| What you should do |
Set down every entry once more, exactly as it appears.

- Opening Delimiter -

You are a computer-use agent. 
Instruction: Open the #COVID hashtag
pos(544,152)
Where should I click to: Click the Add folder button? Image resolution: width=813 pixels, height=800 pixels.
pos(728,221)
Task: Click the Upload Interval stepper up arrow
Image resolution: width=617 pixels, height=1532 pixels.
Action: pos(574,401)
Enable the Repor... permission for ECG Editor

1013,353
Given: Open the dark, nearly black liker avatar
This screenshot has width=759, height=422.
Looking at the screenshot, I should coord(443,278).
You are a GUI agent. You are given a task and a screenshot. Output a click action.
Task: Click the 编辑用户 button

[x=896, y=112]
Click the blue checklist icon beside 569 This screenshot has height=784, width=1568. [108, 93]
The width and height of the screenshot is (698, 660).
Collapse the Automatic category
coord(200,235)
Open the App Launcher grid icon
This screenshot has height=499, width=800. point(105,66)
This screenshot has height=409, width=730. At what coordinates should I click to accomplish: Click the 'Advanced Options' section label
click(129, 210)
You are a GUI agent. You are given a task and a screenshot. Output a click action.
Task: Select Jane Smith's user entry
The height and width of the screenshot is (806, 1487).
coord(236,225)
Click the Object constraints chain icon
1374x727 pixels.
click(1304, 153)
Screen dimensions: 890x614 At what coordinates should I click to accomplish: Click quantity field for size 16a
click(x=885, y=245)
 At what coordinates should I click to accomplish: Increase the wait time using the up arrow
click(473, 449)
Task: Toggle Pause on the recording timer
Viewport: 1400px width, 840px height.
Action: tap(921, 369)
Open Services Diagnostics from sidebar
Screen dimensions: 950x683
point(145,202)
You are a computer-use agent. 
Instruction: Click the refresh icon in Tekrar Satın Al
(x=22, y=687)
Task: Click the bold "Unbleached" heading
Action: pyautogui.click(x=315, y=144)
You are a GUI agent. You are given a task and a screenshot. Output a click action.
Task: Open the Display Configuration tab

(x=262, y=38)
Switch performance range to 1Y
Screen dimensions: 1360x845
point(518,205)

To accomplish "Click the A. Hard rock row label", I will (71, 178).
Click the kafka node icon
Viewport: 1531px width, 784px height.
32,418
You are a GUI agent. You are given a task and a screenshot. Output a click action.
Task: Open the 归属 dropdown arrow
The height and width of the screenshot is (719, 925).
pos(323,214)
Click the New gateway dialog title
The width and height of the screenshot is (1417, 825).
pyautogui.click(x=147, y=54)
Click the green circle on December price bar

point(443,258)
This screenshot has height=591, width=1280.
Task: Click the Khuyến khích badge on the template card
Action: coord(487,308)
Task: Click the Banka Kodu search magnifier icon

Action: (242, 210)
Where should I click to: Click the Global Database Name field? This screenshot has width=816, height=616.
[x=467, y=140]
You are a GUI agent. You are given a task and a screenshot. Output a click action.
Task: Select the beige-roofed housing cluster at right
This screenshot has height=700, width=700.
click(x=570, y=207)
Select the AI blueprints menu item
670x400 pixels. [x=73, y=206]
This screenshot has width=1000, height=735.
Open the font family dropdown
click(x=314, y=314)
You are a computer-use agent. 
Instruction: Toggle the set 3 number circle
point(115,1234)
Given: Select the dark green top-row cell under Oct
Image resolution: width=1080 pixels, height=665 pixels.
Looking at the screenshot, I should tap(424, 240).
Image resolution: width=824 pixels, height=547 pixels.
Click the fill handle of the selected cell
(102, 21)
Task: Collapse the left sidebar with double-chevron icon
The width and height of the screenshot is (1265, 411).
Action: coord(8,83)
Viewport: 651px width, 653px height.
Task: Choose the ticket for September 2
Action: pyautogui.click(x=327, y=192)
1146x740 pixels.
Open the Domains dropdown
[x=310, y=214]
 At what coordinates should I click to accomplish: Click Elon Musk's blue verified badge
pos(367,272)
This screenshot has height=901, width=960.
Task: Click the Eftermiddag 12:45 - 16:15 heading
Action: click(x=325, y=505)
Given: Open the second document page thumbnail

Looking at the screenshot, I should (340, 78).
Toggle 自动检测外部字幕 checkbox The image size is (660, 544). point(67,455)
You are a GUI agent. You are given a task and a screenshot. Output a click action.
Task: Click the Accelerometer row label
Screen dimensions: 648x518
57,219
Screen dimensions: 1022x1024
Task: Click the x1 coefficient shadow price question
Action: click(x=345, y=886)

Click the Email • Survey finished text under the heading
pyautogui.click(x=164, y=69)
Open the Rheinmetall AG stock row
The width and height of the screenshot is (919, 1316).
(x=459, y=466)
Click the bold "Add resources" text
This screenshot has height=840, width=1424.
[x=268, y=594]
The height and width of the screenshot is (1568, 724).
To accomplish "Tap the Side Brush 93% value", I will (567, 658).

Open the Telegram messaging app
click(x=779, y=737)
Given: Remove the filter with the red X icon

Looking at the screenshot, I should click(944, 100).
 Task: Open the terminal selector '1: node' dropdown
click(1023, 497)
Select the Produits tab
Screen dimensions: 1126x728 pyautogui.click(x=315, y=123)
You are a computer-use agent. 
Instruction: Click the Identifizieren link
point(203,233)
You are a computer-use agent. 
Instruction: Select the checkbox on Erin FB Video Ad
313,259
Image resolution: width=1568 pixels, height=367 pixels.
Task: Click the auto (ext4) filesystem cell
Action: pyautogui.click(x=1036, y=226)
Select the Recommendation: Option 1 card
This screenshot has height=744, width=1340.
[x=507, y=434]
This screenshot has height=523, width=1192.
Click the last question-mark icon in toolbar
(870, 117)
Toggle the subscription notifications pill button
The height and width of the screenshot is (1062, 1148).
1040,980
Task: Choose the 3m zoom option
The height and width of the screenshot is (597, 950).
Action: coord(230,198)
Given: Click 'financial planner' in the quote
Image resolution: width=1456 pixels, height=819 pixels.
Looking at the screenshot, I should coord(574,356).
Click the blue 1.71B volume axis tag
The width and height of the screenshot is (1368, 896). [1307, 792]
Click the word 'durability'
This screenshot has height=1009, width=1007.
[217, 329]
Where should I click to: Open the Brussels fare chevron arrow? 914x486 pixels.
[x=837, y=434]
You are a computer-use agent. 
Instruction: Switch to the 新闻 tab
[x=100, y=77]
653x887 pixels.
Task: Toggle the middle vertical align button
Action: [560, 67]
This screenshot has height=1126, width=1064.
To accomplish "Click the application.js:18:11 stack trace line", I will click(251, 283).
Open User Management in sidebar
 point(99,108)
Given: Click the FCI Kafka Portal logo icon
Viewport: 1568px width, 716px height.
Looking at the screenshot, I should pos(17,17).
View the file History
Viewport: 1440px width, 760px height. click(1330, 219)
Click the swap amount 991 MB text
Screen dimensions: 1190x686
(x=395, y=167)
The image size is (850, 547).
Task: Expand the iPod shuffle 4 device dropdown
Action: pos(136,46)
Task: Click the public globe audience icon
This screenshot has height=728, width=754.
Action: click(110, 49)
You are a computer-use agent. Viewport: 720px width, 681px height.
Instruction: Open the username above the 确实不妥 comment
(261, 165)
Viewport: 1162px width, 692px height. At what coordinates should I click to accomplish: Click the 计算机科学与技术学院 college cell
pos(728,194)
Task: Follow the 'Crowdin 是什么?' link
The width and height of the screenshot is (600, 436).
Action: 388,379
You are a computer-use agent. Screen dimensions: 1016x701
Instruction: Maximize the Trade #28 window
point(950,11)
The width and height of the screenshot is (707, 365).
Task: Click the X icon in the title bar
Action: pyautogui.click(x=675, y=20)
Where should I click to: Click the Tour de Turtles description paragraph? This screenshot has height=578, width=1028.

- Closing Delimiter -

| Result of this exercise |
You are a computer-use agent. 
Instruction: Open the #COVID hashtag
pos(544,152)
Where should I click to: Click the Add folder button? Image resolution: width=813 pixels, height=800 pixels.
pos(728,221)
Task: Click the Upload Interval stepper up arrow
Image resolution: width=617 pixels, height=1532 pixels.
Action: pos(574,401)
Enable the Repor... permission for ECG Editor

1013,353
Given: Open the dark, nearly black liker avatar
This screenshot has width=759, height=422.
Looking at the screenshot, I should coord(443,278).
You are a GUI agent. You are given a task and a screenshot. Output a click action.
Task: Click the 编辑用户 button

[x=896, y=112]
Click the blue checklist icon beside 569 This screenshot has height=784, width=1568. [108, 93]
The width and height of the screenshot is (698, 660).
Collapse the Automatic category
coord(200,235)
Open the App Launcher grid icon
This screenshot has height=499, width=800. point(105,66)
This screenshot has height=409, width=730. At what coordinates should I click to accomplish: Click the 'Advanced Options' section label
click(129, 210)
You are a GUI agent. You are given a task and a screenshot. Output a click action.
Task: Select Jane Smith's user entry
The height and width of the screenshot is (806, 1487).
coord(236,225)
Click the Object constraints chain icon
1374x727 pixels.
click(1304, 153)
Screen dimensions: 890x614 At what coordinates should I click to accomplish: Click quantity field for size 16a
click(x=885, y=245)
 At what coordinates should I click to accomplish: Increase the wait time using the up arrow
click(473, 449)
Task: Toggle Pause on the recording timer
Viewport: 1400px width, 840px height.
Action: tap(921, 369)
Open Services Diagnostics from sidebar
Screen dimensions: 950x683
point(145,202)
You are a computer-use agent. 
Instruction: Click the refresh icon in Tekrar Satın Al
(x=22, y=687)
Task: Click the bold "Unbleached" heading
Action: pyautogui.click(x=315, y=144)
You are a GUI agent. You are given a task and a screenshot. Output a click action.
Task: Open the Display Configuration tab

(x=262, y=38)
Switch performance range to 1Y
Screen dimensions: 1360x845
point(518,205)

To accomplish "Click the A. Hard rock row label", I will (71, 178).
Click the kafka node icon
Viewport: 1531px width, 784px height.
32,418
You are a GUI agent. You are given a task and a screenshot. Output a click action.
Task: Open the 归属 dropdown arrow
The height and width of the screenshot is (719, 925).
pos(323,214)
Click the New gateway dialog title
The width and height of the screenshot is (1417, 825).
pyautogui.click(x=147, y=54)
Click the green circle on December price bar

point(443,258)
This screenshot has height=591, width=1280.
Task: Click the Khuyến khích badge on the template card
Action: coord(487,308)
Task: Click the Banka Kodu search magnifier icon

Action: (242, 210)
Where should I click to: Click the Global Database Name field? This screenshot has width=816, height=616.
[x=467, y=140]
You are a GUI agent. You are given a task and a screenshot. Output a click action.
Task: Select the beige-roofed housing cluster at right
This screenshot has height=700, width=700.
click(x=570, y=207)
Select the AI blueprints menu item
670x400 pixels. [x=73, y=206]
This screenshot has width=1000, height=735.
Open the font family dropdown
click(x=314, y=314)
You are a computer-use agent. 
Instruction: Toggle the set 3 number circle
point(115,1234)
Given: Select the dark green top-row cell under Oct
Image resolution: width=1080 pixels, height=665 pixels.
Looking at the screenshot, I should tap(424, 240).
Image resolution: width=824 pixels, height=547 pixels.
Click the fill handle of the selected cell
(102, 21)
Task: Collapse the left sidebar with double-chevron icon
The width and height of the screenshot is (1265, 411).
Action: coord(8,83)
Viewport: 651px width, 653px height.
Task: Choose the ticket for September 2
Action: pyautogui.click(x=327, y=192)
1146x740 pixels.
Open the Domains dropdown
[x=310, y=214]
 At what coordinates should I click to accomplish: Click Elon Musk's blue verified badge
pos(367,272)
This screenshot has height=901, width=960.
Task: Click the Eftermiddag 12:45 - 16:15 heading
Action: click(x=325, y=505)
Given: Open the second document page thumbnail

Looking at the screenshot, I should (340, 78).
Toggle 自动检测外部字幕 checkbox The image size is (660, 544). point(67,455)
You are a GUI agent. You are given a task and a screenshot. Output a click action.
Task: Click the Accelerometer row label
Screen dimensions: 648x518
57,219
Screen dimensions: 1022x1024
Task: Click the x1 coefficient shadow price question
Action: click(x=345, y=886)

Click the Email • Survey finished text under the heading
pyautogui.click(x=164, y=69)
Open the Rheinmetall AG stock row
The width and height of the screenshot is (919, 1316).
(x=459, y=466)
Click the bold "Add resources" text
This screenshot has height=840, width=1424.
[x=268, y=594]
The height and width of the screenshot is (1568, 724).
To accomplish "Tap the Side Brush 93% value", I will (567, 658).

Open the Telegram messaging app
click(x=779, y=737)
Given: Remove the filter with the red X icon

Looking at the screenshot, I should click(944, 100).
 Task: Open the terminal selector '1: node' dropdown
click(1023, 497)
Select the Produits tab
Screen dimensions: 1126x728 pyautogui.click(x=315, y=123)
You are a computer-use agent. 
Instruction: Click the Identifizieren link
point(203,233)
You are a computer-use agent. 
Instruction: Select the checkbox on Erin FB Video Ad
313,259
Image resolution: width=1568 pixels, height=367 pixels.
Task: Click the auto (ext4) filesystem cell
Action: pyautogui.click(x=1036, y=226)
Select the Recommendation: Option 1 card
This screenshot has height=744, width=1340.
[x=507, y=434]
This screenshot has height=523, width=1192.
Click the last question-mark icon in toolbar
(870, 117)
Toggle the subscription notifications pill button
The height and width of the screenshot is (1062, 1148).
1040,980
Task: Choose the 3m zoom option
The height and width of the screenshot is (597, 950).
Action: coord(230,198)
Given: Click 'financial planner' in the quote
Image resolution: width=1456 pixels, height=819 pixels.
Looking at the screenshot, I should coord(574,356).
Click the blue 1.71B volume axis tag
The width and height of the screenshot is (1368, 896). [1307, 792]
Click the word 'durability'
This screenshot has height=1009, width=1007.
[217, 329]
Where should I click to: Open the Brussels fare chevron arrow? 914x486 pixels.
[x=837, y=434]
You are a computer-use agent. 
Instruction: Switch to the 新闻 tab
[x=100, y=77]
653x887 pixels.
Task: Toggle the middle vertical align button
Action: [560, 67]
This screenshot has height=1126, width=1064.
To accomplish "Click the application.js:18:11 stack trace line", I will click(251, 283).
Open User Management in sidebar
 point(99,108)
Given: Click the FCI Kafka Portal logo icon
Viewport: 1568px width, 716px height.
Looking at the screenshot, I should pos(17,17).
View the file History
Viewport: 1440px width, 760px height. click(1330, 219)
Click the swap amount 991 MB text
Screen dimensions: 1190x686
(x=395, y=167)
The image size is (850, 547).
Task: Expand the iPod shuffle 4 device dropdown
Action: pos(136,46)
Task: Click the public globe audience icon
This screenshot has height=728, width=754.
Action: click(110, 49)
You are a computer-use agent. Viewport: 720px width, 681px height.
Instruction: Open the username above the 确实不妥 comment
(261, 165)
Viewport: 1162px width, 692px height. At what coordinates should I click to accomplish: Click the 计算机科学与技术学院 college cell
pos(728,194)
Task: Follow the 'Crowdin 是什么?' link
The width and height of the screenshot is (600, 436).
Action: 388,379
You are a computer-use agent. Screen dimensions: 1016x701
Instruction: Maximize the Trade #28 window
point(950,11)
The width and height of the screenshot is (707, 365).
Task: Click the X icon in the title bar
Action: pyautogui.click(x=675, y=20)
Where should I click to: Click the Tour de Turtles description paragraph? This screenshot has height=578, width=1028.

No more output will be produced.